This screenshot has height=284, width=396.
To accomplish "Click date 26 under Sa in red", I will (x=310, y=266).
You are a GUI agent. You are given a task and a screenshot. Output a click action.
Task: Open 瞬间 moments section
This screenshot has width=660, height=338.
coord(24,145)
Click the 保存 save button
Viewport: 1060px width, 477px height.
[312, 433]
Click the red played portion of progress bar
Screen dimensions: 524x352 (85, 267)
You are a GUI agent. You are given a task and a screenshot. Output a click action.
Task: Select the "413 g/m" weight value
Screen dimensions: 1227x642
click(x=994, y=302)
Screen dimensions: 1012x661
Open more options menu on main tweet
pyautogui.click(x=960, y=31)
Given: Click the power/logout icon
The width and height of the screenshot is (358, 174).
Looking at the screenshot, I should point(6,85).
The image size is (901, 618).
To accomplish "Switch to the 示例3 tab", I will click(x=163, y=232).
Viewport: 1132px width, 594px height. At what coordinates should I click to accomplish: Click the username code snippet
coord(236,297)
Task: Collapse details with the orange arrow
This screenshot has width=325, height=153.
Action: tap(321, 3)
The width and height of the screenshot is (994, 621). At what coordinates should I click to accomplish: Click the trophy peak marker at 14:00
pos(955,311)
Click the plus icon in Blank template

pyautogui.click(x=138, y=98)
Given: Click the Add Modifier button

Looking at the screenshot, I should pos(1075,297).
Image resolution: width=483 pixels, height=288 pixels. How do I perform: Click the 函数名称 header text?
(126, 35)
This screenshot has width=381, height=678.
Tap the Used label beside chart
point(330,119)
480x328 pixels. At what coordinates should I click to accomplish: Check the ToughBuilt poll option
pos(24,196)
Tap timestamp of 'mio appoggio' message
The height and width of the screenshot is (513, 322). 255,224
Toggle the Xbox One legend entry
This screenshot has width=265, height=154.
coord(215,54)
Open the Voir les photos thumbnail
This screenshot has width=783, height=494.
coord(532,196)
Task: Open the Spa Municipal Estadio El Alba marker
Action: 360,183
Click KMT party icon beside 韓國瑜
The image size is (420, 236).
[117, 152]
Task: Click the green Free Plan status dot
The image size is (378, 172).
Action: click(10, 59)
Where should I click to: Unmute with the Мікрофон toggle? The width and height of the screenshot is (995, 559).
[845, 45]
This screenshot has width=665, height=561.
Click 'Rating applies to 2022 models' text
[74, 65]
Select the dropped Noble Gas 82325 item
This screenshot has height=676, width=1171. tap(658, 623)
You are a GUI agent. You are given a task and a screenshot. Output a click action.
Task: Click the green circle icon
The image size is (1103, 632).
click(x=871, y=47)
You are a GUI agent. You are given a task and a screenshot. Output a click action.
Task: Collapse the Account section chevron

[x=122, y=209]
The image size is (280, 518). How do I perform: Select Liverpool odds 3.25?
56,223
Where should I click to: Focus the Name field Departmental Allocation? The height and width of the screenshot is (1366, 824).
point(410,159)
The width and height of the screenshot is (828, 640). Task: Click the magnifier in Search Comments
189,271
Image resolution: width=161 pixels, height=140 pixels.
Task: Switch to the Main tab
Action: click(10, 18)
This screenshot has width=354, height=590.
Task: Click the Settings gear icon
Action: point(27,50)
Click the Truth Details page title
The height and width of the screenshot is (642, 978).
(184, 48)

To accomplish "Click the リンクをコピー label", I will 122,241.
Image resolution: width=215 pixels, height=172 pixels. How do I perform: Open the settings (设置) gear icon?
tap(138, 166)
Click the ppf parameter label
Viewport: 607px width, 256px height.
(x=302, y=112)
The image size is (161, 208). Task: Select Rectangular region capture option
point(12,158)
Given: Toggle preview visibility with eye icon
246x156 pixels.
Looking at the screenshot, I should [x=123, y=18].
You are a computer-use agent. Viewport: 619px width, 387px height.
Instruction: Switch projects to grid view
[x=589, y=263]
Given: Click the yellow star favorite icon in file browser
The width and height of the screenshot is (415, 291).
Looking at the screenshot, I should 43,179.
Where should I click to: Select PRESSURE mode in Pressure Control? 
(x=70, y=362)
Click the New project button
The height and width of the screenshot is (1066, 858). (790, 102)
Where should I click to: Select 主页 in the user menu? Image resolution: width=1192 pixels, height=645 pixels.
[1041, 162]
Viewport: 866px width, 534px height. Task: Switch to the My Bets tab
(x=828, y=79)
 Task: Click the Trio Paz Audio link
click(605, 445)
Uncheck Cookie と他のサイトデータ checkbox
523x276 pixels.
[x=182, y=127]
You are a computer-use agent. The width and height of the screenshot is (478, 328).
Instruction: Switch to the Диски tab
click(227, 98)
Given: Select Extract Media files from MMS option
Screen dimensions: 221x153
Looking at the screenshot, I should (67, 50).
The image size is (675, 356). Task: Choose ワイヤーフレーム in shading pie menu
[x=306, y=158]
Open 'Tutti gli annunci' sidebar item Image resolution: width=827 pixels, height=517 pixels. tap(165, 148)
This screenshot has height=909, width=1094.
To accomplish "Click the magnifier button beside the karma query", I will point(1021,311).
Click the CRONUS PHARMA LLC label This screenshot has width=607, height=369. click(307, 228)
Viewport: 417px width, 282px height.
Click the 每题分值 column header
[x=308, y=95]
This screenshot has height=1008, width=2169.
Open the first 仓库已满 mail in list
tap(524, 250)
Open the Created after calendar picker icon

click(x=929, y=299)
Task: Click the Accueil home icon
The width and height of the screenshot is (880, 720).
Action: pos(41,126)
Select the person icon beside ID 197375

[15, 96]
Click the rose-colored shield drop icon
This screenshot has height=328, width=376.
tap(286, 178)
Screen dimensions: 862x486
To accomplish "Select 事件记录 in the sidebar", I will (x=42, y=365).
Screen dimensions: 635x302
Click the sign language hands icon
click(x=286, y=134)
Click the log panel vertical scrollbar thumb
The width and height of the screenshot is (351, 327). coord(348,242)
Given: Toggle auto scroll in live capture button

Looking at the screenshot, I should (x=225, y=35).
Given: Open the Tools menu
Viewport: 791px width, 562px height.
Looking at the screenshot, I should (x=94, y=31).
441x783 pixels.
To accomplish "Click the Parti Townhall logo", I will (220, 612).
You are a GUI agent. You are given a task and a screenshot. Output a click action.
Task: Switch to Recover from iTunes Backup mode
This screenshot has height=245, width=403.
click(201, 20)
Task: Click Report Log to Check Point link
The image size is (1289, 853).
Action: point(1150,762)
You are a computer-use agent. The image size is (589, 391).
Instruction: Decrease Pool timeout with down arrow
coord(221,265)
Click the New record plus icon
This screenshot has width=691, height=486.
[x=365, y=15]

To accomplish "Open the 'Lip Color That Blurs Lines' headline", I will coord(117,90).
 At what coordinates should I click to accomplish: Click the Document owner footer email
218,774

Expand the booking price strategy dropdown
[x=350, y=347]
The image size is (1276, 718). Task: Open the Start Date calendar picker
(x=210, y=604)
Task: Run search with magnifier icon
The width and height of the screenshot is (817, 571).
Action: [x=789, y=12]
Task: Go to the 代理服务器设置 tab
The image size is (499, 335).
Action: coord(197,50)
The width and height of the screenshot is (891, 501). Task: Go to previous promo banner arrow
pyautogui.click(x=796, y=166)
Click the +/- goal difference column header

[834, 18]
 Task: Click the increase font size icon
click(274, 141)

____

* DIRECTIONS: Note how many lines of the listing above include the word "sidebar", and respond with that number only.

* SOLUTION FOR THIS PROBLEM: 2